Question #115
Reading: Reading 10 Multinational Operations
PDF File: Reading 10 Multinational Operations.pdf
Page: 63
Status: Unattempted
Question
The Herlitzka Company, a U.S. multinational firm, has a 100% stake in a Swiss subsidiary. The Swiss franc (SF) has been determined to be the functional currency. All the common stock of the subsidiary was issued at the beginning of the year and the subsidiary uses the FIFO inventory cost-flow assumption.
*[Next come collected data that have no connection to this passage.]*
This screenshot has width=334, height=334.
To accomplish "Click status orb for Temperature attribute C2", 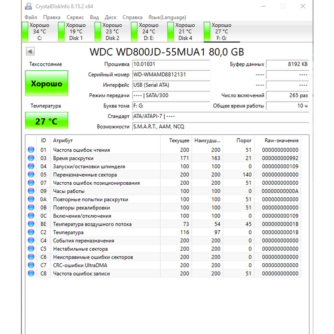I will 31,232.
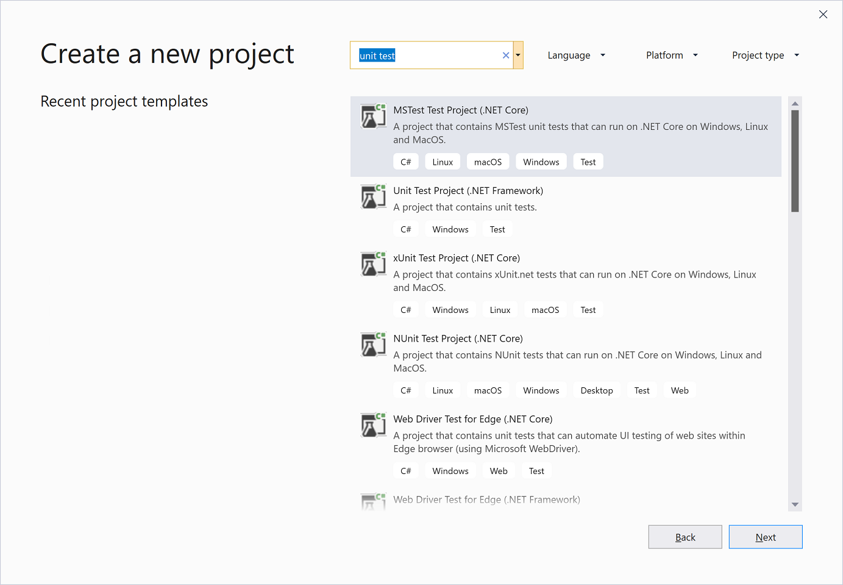Screen dimensions: 843x585
Task: Expand the Platform filter dropdown
Action: 671,56
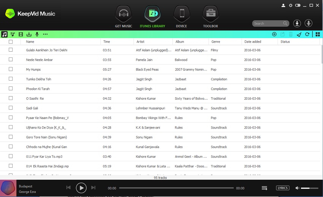Click the microphone recordings icon in green toolbar

click(x=37, y=34)
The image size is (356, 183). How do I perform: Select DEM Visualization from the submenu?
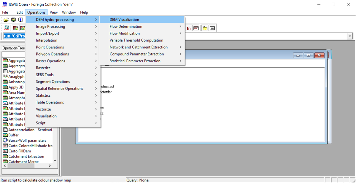[x=125, y=19]
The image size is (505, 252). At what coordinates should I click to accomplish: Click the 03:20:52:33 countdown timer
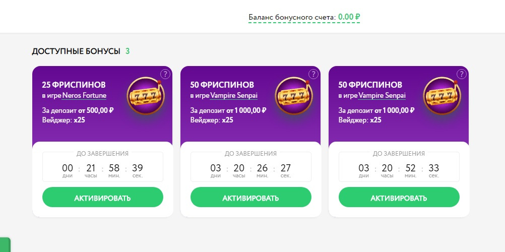(x=399, y=168)
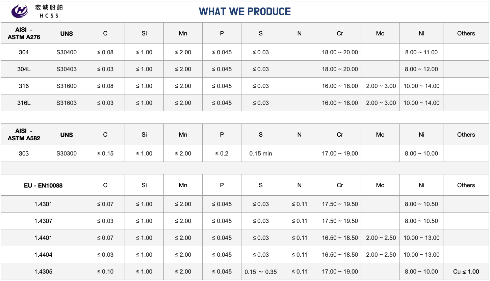Click the EU - EN10088 header cell
Image resolution: width=490 pixels, height=281 pixels.
pyautogui.click(x=43, y=185)
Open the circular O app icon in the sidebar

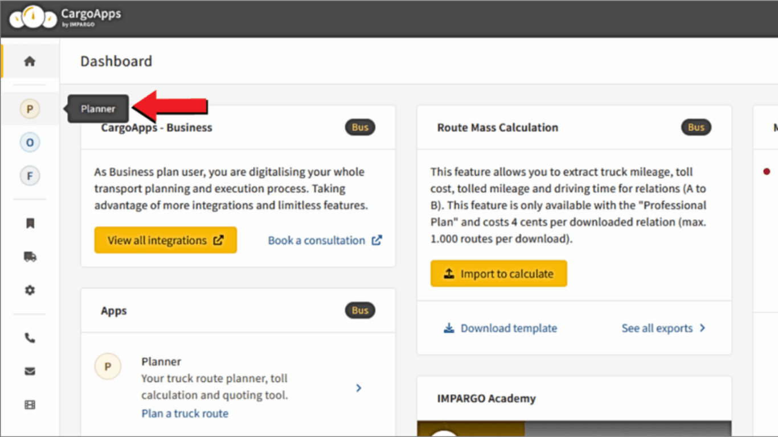point(30,142)
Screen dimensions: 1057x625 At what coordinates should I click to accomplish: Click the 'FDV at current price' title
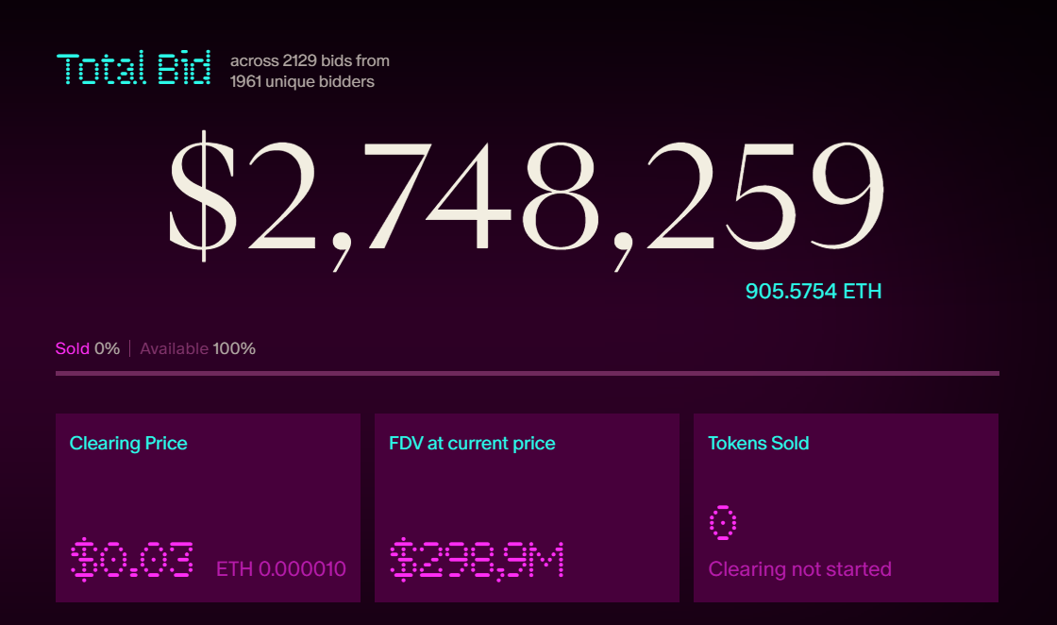(x=472, y=443)
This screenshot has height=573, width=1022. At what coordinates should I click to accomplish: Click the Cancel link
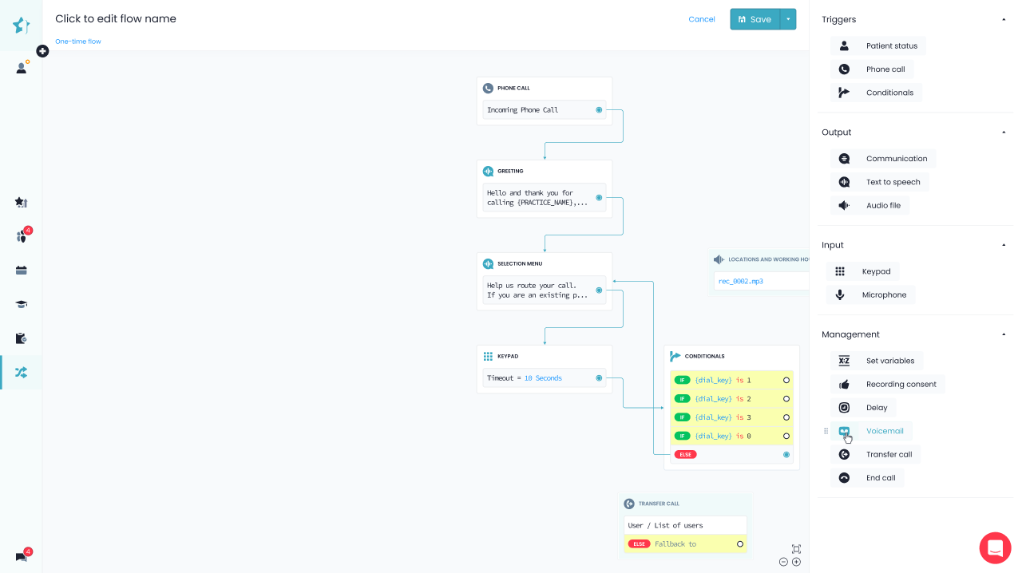coord(702,19)
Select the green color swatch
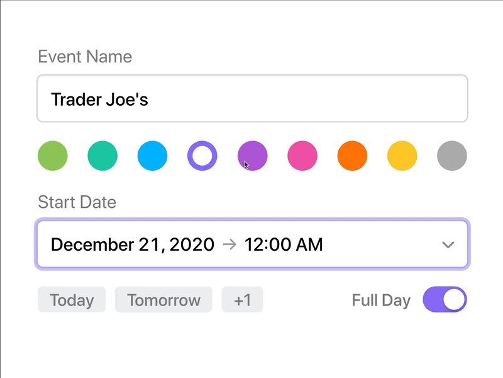Viewport: 503px width, 378px height. coord(53,156)
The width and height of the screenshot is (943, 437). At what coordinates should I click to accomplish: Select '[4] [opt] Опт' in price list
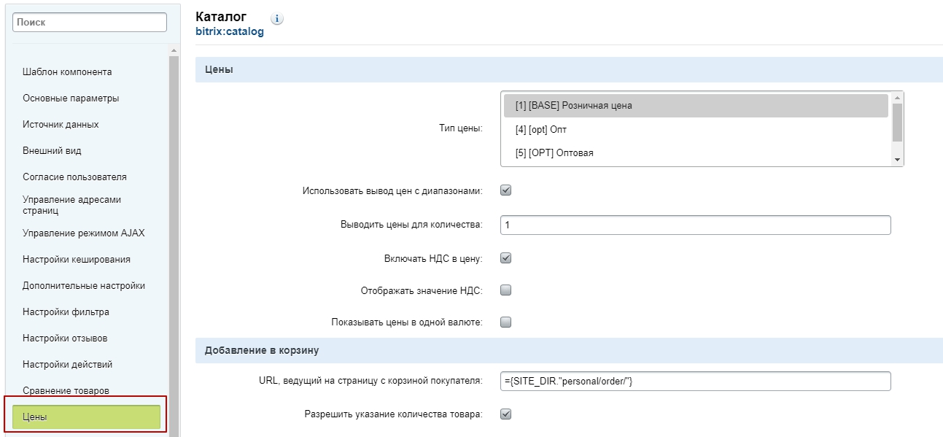click(696, 129)
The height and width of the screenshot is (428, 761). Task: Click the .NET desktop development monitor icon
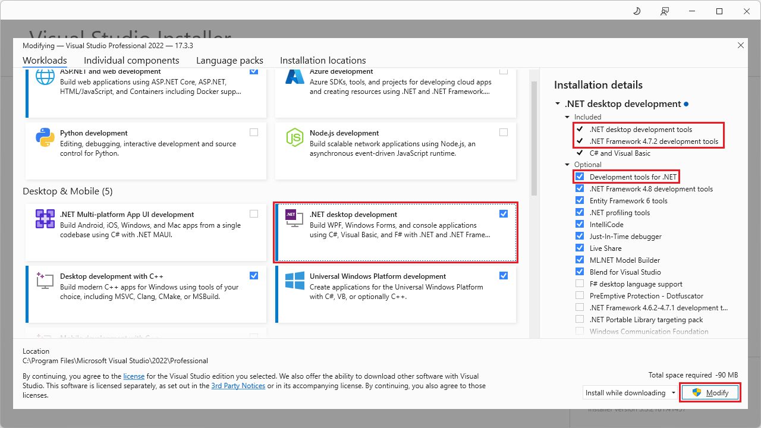[x=294, y=218]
In addition, the value of the SF is as follows: Beginning of year $0.5902 Average throughout the year $0.6002 End of year $0.6150 The SF-based balance sheet and income statement data for the Swiss subsidiary are as follows: Accounts receivable = 3,000 Inventory = 4,000 Fixed assets = 12,000 Accounts payable = 2,000 Long-term debt = 5,000 Common stock = 10,000 Retained earnings = 2,000 Net income = 2,000 The translated value of accounts receivable and inventory respectively are:
Answer Choices:
A. $1,845 and $2,401
B. $1,801 and $2,401
Explanation
The basis for using the current rate method is when Functional Currency is NOT the same
as Parent's Presentation (reporting) Currency. The basis for using the temporal method is
when Functional Currency = Parent's Presentation Currency.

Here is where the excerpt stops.